第39話 聖歴152年7月24日、トラウマ克服

「本当に良いのか」

「はい」

「構わないわやって」


 ダンジョンの通路で、甲冑を着込んでいるジューンとラズが、俺の問いに答えた。

 俺は通路を進むとゴブリンを見つけて挑発した。

 そして逃げる。

 振り向いて追ってきているか、確かめる。


 追ってきているな。

 そして、ジューンとラズがいる所まで戻った。


 ゴブリンは立っている俺達を見つけると、棍棒を振りかぶって走る速度を上げた。

 ゴブリンはジューンの所に行くと振りかぶった棍棒を振り下ろした。

 ガツンという音がしてジューンが少し揺れる。


 甲冑を着込んでいればそうなるよな。

 ジューンは武器を持たないでどうするつもりだろう。

 それにトラウマは無事克服できたのか。


 ゴブリンに滅多打ちにされるジューン。

 だが、少し揺れるだけで悲鳴も苦鳴も聞こえない。


「頑張れ、ジューン。
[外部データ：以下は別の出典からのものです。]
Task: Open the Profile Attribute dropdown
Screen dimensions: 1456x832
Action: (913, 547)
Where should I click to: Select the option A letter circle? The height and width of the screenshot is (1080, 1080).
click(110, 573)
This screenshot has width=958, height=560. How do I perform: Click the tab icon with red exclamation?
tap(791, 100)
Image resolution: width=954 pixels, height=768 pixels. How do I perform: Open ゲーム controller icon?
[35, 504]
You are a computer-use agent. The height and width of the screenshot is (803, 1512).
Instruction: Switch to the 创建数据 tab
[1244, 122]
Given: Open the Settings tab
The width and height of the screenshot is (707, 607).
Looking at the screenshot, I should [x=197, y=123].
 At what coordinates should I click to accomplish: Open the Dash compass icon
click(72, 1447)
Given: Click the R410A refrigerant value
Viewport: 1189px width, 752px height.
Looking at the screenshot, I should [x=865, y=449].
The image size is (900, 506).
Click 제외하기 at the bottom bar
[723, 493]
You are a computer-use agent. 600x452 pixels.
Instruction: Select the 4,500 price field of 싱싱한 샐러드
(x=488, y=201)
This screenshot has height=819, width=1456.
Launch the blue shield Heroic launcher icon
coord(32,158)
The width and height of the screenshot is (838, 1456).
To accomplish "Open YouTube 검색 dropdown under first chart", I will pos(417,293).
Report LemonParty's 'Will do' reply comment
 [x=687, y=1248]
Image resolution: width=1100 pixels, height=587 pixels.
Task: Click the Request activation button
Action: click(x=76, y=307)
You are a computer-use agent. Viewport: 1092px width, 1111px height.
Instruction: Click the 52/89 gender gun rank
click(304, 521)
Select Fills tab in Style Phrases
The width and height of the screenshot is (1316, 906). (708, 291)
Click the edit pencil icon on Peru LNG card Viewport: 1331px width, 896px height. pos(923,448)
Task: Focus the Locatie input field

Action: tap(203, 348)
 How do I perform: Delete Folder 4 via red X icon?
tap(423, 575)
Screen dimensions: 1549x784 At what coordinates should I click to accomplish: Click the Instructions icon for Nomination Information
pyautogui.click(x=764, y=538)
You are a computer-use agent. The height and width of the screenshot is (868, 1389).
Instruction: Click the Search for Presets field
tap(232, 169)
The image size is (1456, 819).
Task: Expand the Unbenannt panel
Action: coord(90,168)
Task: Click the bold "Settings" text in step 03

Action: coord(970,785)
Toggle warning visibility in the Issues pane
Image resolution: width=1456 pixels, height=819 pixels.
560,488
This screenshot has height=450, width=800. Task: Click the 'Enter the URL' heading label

ゴブリンなんかに負けるな」

「動け、動けうごけぇ!」


 ジューンが声を張り上げる。

 ゴブリンの攻撃は止まらない。


「こんなの痛ない。全然平気や。もう分かっとる」


 言い聞かせるような口調のジューン。


「頑張れ!」


 ジューンの手が動いた。


「動いた。これならやれる」


 ジューンが棍棒を受け止める。

 そして、引っ張ってゴブリンを引き寄せた。


 首に腕を回し締め上げる。

 もがいていたゴブリンは動かなくなった。


「うち、やったで」

「お疲れ」

「今度は私の番。悪いけど私を前に移動してくれる」

「おう」


 ラズを前に運ぶ。

 甲冑は重いので自力では動けない。

 ここまでも俺が運んできた。


 さっきと同じようにラズの前にゴブリンを誘導する。

 やはり滅多打ちにされるラズ。


「痛くないんだったら、平気でしょ。動くのよ。動け!」


 ラズもゴブリンを絞め落とす事に成功した。


「仕上げや。うちらをゴブリンのいる部屋に運んでや」

「私もお願い」


 二人を部屋まで運ぶ。

 ゴブリンは二人に襲い掛かった。

 締め落として次々にゴブリンを殺す二人。


「もう平気や。甲冑を脱ぐのを手伝ってぇな」

「私もお願い」


 二人はいつもの装備に戻った。

 通路を行き部屋に入る。

 入った瞬間、二人は固まったが。

 雄叫びを上げるといつも通りにゴブリンを退治し始めた。

 見事トラウマを克服したな。


 俺は自分が恥ずかしくなった。

 女の子に出来る事が大の男になぜできない。

 そうだよな。

 棍棒で少しぐらい殴られたって、レベル119の俺だったら痛くも痒くもないはずだ。

 ホブゴブリンにいいように殴らせてやりぁいい。

 何をブルってたんだ馬鹿らしい。


「うちはやったで。完全復活や」

「そうね、元通り。甲冑で汗をかいたわ。シャワーを浴びて、乾杯しましょう。」

「ええね」


 三人で宿の酒場に行く。


「復活を祝って乾杯」

「乾杯」

「乾杯」


「うち、思ったんやけど。殴られているうちに、恐怖がだんだん薄れて。なんでこないな事が怖いんやろって」

「私も思った。全然平気って」


 正直二人が羨ましい。

 その精神的な強さが欲しい。

 でも今日は二人を祝福しよう。


「良かったな。おめでとう」

「おおきに」

「あの時の事は忘れて。絶対よ」


 あの時ってキスした事か。


「ああ内緒だ」

「うちにも内緒なん」

「そうだな」


「ツイスターゲームやりましょ。一番負けた人は罰ゲーム。初恋の思い出を喋ってもらうわ」

「ええね」

「そのぐらいの余興ならな」


 宿の部屋でツイスターゲームをする。

 負けたのはジューンだった。

 初恋の思い出を聞いて俺は顔が赤くなった。

 俺の話だったからだ。


 俺がジューンの初恋の人か。

 この世界では俺の初恋はローズだ。

 その事を思うと少し胸が痛んだ。

 いつかそのケリもつけないといけない。

 まだまだ死ねない。

 死ねないが、命がけでボスと対峙する勇気は持てた。

 ジューンとラズには勇気を沢山貰った。

 根拠はないがトラウマに勝てるような気がする。